• [Trecho]:
►

Há alguns dias vem se desenrolando uma polêmica envolvendo decisões do signatário em relação à aplicação da Lei de Violência Doméstica, conhecida como Lei Maria da Penha, notadamente envolvendo a discussão acerca da sua constitucionalidade.

Independentemente de se criticar ou apoiar a posição pela inconstitucionalidade, é necessário antes se conhecer os motivos do surgimento desta questão. É com esta finalidade, de aproximar o público da discussão que se trava no momento, que me proponho a tecer algumas linhas e convidá-los a uma reflexão.

Uma primeira pontuação, de extrema importância, reside em ressaltar o fato de que, apesar complexidade da linguagem utilizada, os problemas jurídicos costumam enfeixar questões singularmente singelas. Há, eu diria, uma tendência por parte dos profissionais jurídicos em manter as demais pessoas alheias ao Direito, quiçá como uma forma de mantermos nosso status de operadores de um “saber oculto”.

Na verdade, Direito é, antes de tudo, bom senso.

No caso da Lei Maria da Penha e da polêmica instaurada com minhas decisões, que extinguiram as medidas de proteção, se me afigura evidente que estamos diante de uma questão singela a qual me proponho a trazer ao leitor de forma bastante simples e inteligível.

Três ordens de questões me fizeram tomar posição pela extinção das medidas protetivas ajuizadas com embasamento na sobredita lei.

As medidas protetivas, só para que se entenda, correspondem a um dos desdobramentos que um fato envolvendo violência doméstica, e tendo a mulher como vítima, pode ter. A outra é a penal e processual penal. As medidas protetivas que ostentam natureza civil, ou seja, não criminal, são processadas de acordo com o que determina a Lei 11.340/06 (Lei Maria da Penha), subsidiada pelo Código de Processo Civil.

◄

• [Tarefa do exercício]:
Escreva a continuação do trecho sobre a Lei Maria da Penha, começando logo após a última frase apresentada.

• [Registros fornecidos]:
►

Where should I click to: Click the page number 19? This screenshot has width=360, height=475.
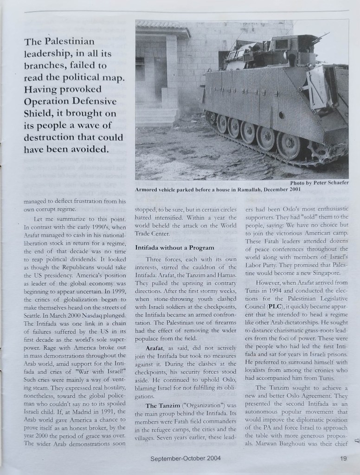pyautogui.click(x=343, y=459)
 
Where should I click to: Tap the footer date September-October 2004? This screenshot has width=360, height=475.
pyautogui.click(x=185, y=459)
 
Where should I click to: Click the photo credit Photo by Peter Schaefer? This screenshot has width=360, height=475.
pyautogui.click(x=319, y=182)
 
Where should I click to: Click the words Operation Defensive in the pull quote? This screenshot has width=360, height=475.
pyautogui.click(x=70, y=102)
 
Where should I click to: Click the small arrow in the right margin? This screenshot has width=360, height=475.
pyautogui.click(x=356, y=441)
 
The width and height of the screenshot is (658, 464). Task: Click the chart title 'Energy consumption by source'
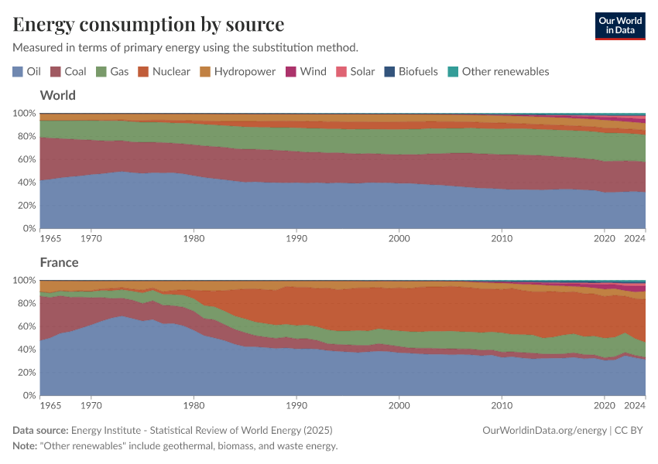(x=148, y=24)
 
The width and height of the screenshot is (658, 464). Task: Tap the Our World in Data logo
(x=619, y=25)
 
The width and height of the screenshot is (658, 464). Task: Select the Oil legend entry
(x=27, y=71)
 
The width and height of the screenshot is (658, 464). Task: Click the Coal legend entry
(x=69, y=71)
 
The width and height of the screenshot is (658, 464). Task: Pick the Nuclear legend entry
(x=164, y=71)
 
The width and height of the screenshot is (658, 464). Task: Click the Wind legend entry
(x=306, y=71)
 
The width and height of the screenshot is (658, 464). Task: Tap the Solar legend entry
(x=355, y=71)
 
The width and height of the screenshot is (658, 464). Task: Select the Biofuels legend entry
(x=410, y=71)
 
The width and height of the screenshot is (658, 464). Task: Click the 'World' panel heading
(x=57, y=95)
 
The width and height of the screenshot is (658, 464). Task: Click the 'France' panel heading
(x=59, y=262)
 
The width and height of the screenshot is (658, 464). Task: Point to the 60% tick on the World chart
(x=25, y=159)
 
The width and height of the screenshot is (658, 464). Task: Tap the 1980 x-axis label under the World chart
(x=194, y=238)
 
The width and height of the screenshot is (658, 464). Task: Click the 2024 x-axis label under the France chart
(x=635, y=404)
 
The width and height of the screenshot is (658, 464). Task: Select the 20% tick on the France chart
(x=25, y=372)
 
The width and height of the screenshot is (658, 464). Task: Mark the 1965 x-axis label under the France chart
(x=50, y=404)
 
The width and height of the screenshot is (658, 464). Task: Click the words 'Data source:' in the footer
(x=40, y=430)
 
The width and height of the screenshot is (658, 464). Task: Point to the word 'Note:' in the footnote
(x=26, y=445)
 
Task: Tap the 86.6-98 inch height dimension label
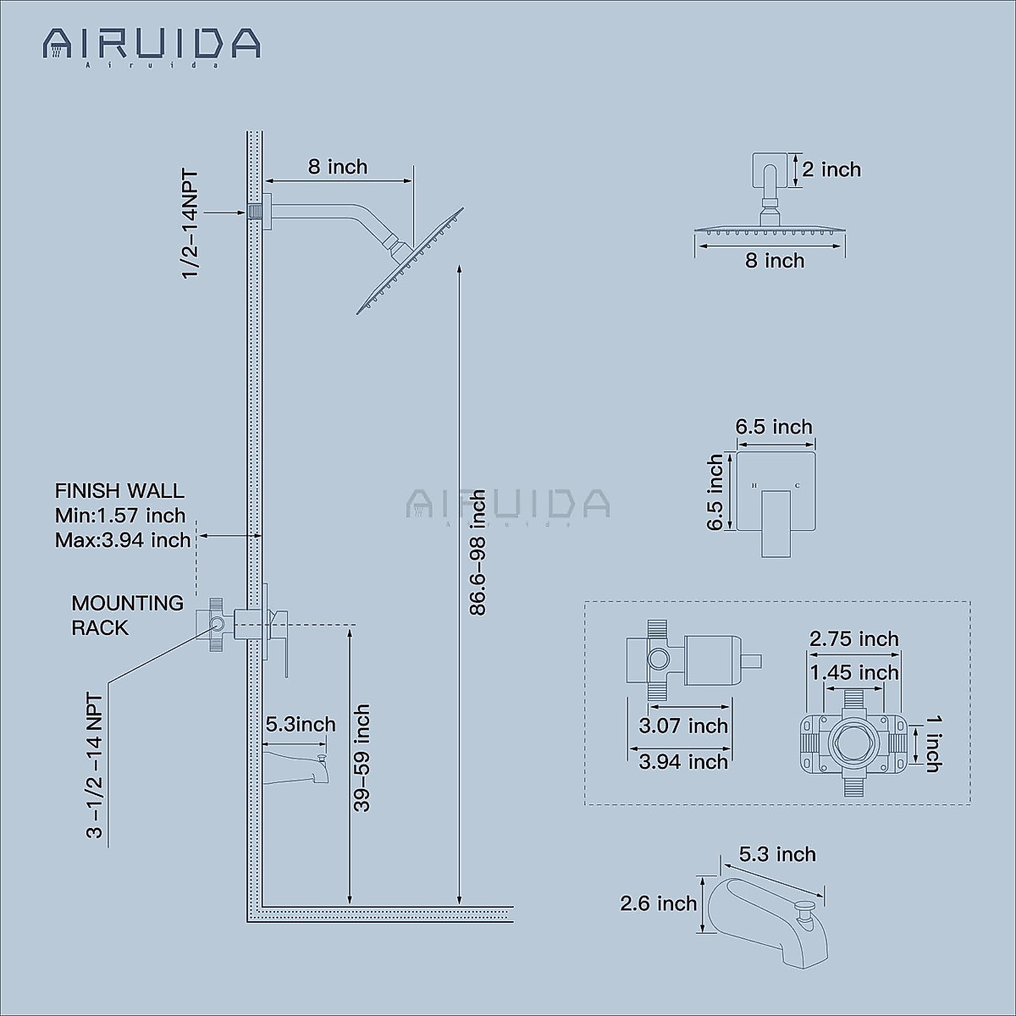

◄

• [Resposta à tarefa]:
Tendo em vista que não há, em regra, nas comarcas do interior, demanda de processos a justificar a instauração de juizados de violência doméstica, que existem nas capitais, a competência para processamento também das medidas protetivas, que vão desde a prestação de alimentos até o afastamento do agressor do lar ou determinação de distância mínima em relação à ofendida e/ou parentes, é do juiz criminal. Ainda assim, ostentam elas natureza civil.

Funcionalmente, materializam-se em expedientes que, autuados, são encaminhados pela autoridade policial (que é somente o Delegado de Polícia) para o serviço de plantão, que também, como os demais juízes exerço, ou para a distribuição do Fórum, devendo ser decididas de forma liminar, pelo plantonista ou juiz com atribuição.

Feita esta rápida introdução, esclareço que a primeira ordem de questões que embasam a minha rejeição aos procedimentos de medidas protetivas diz respeito à sua inconstitucionalidade. O que é esta palavra que volta e meia é mencionada?

A Constituição é literalmente a “lei maior de um país”. É nela que o poder estatal é estruturado, a atividade política regulada e estabelecidos os direitos e garantias fundamentais do cidadão. Aliás, os direitos e garantias fundamentais constituem os direitos de primeira geração, que surgiram com o constitucionalismo liberal, do século XVIII, com a Carta da Virgínia (Estados Unidos) e com a Constituição Francesa.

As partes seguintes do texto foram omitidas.